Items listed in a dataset
=======
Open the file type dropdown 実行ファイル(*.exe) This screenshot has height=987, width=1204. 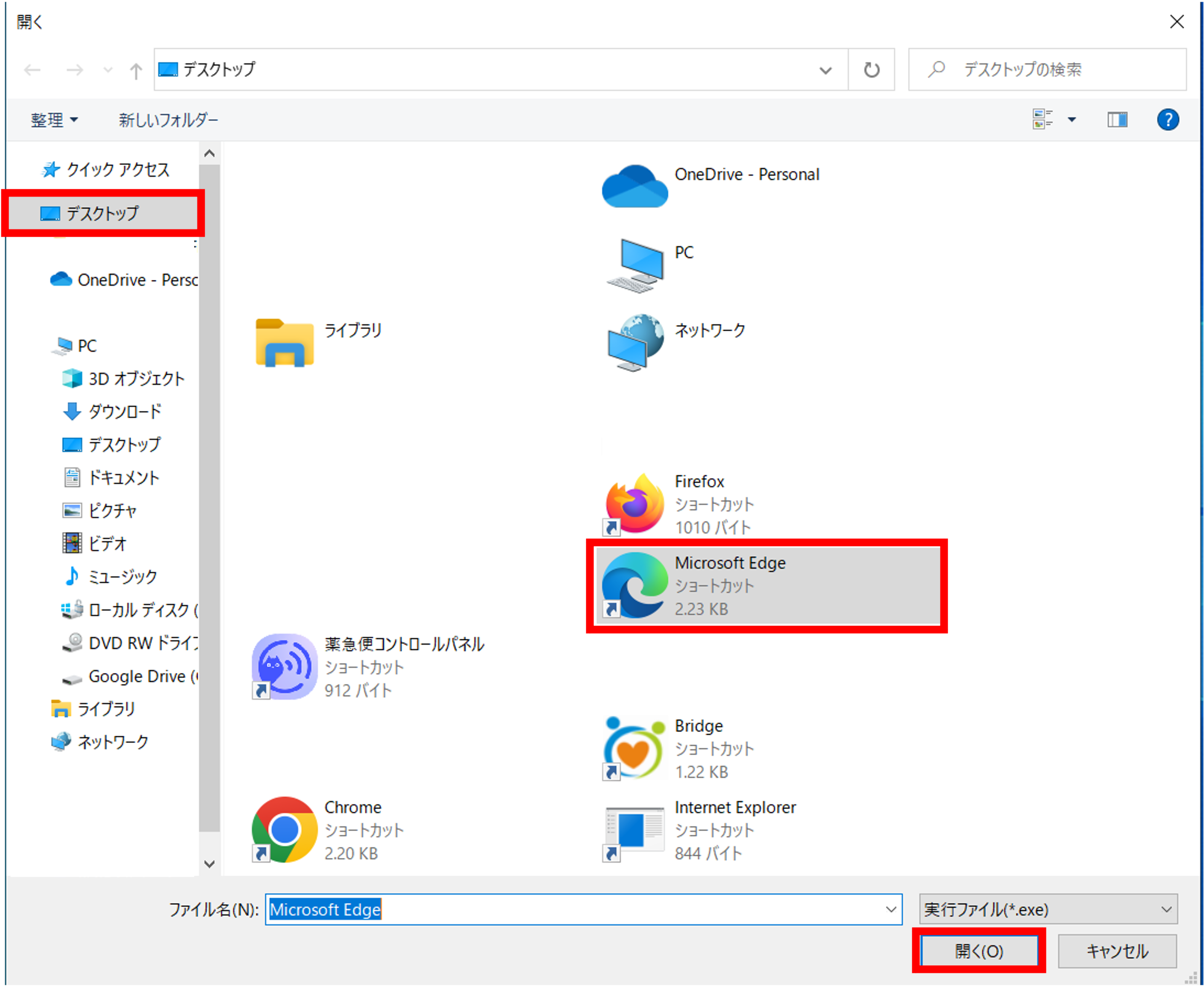point(1048,909)
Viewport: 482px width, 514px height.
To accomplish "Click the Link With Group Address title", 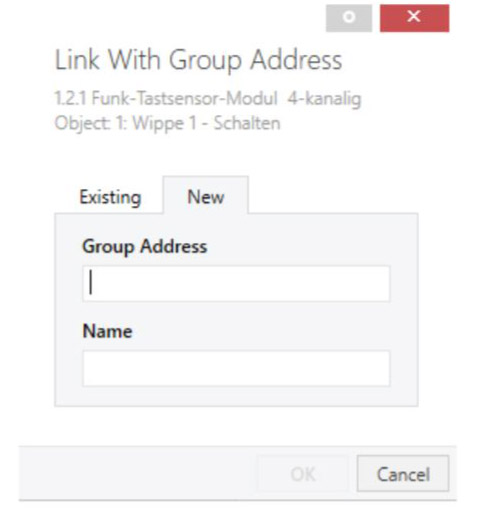I will (198, 60).
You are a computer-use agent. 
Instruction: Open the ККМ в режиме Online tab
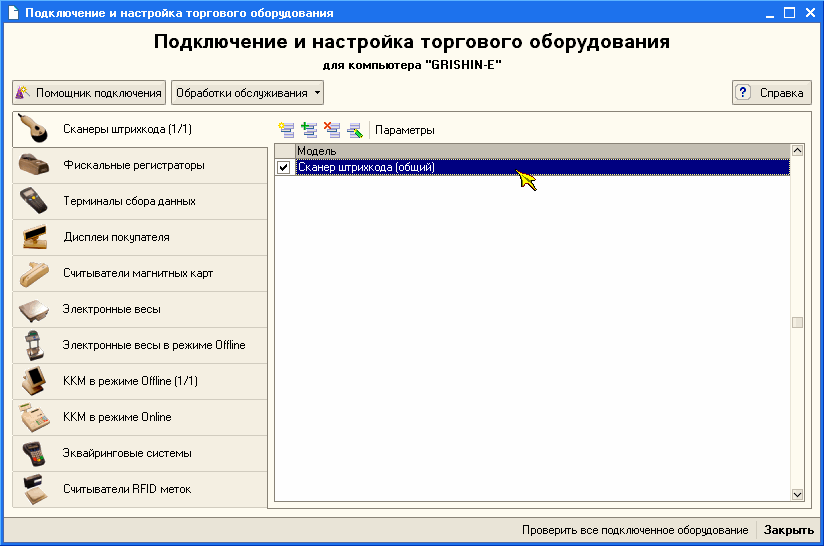[x=116, y=418]
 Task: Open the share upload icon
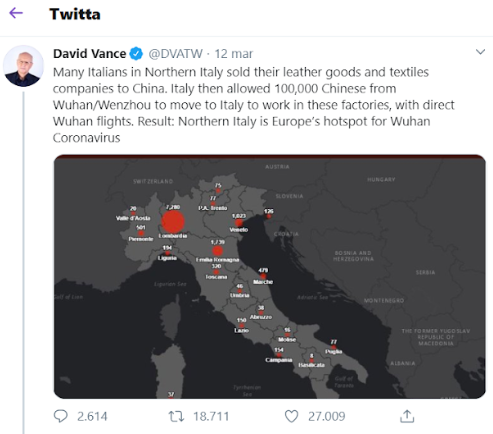click(407, 416)
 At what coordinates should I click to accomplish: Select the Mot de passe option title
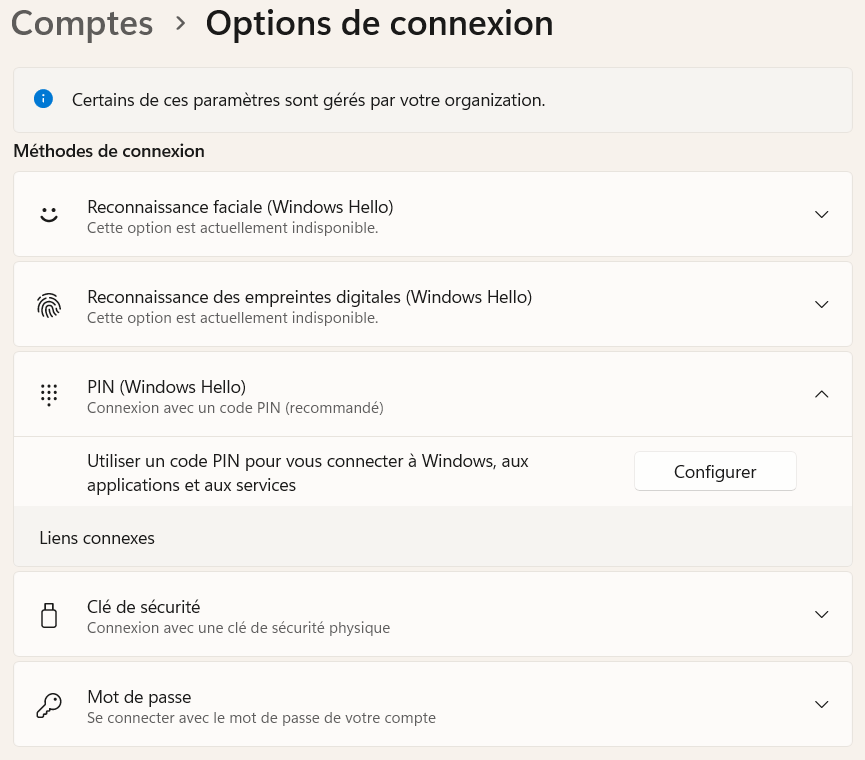pos(139,697)
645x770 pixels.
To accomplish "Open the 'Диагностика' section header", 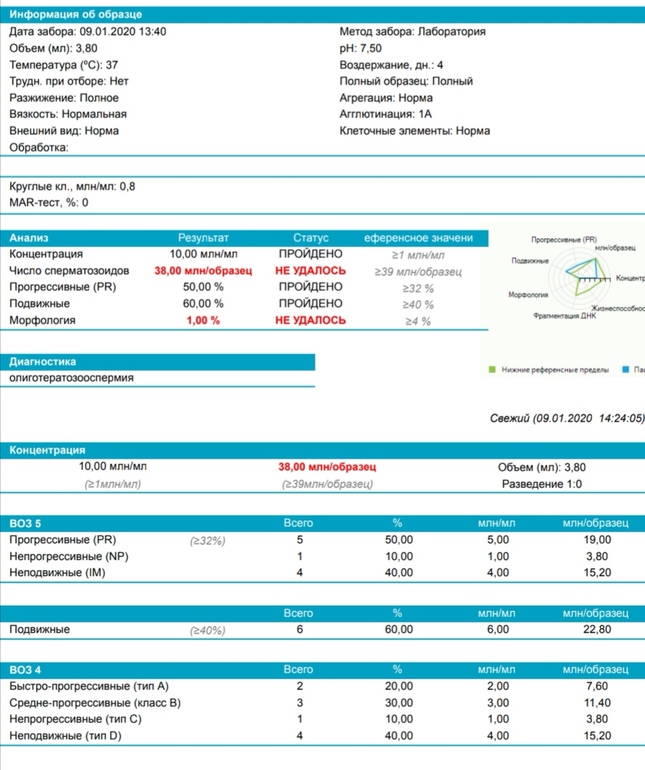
=======
AIM OF THE TASK :: Please swap "section header" for "page title" in the records, starting with the line that contains "645x770 pixels." and going on through the end of the records, and give only those lines with everything else unchanged. Leave the pictures out of your answer.

TASK ANSWER ::
645x770 pixels.
To accomplish "Open the 'Диагностика' page title", 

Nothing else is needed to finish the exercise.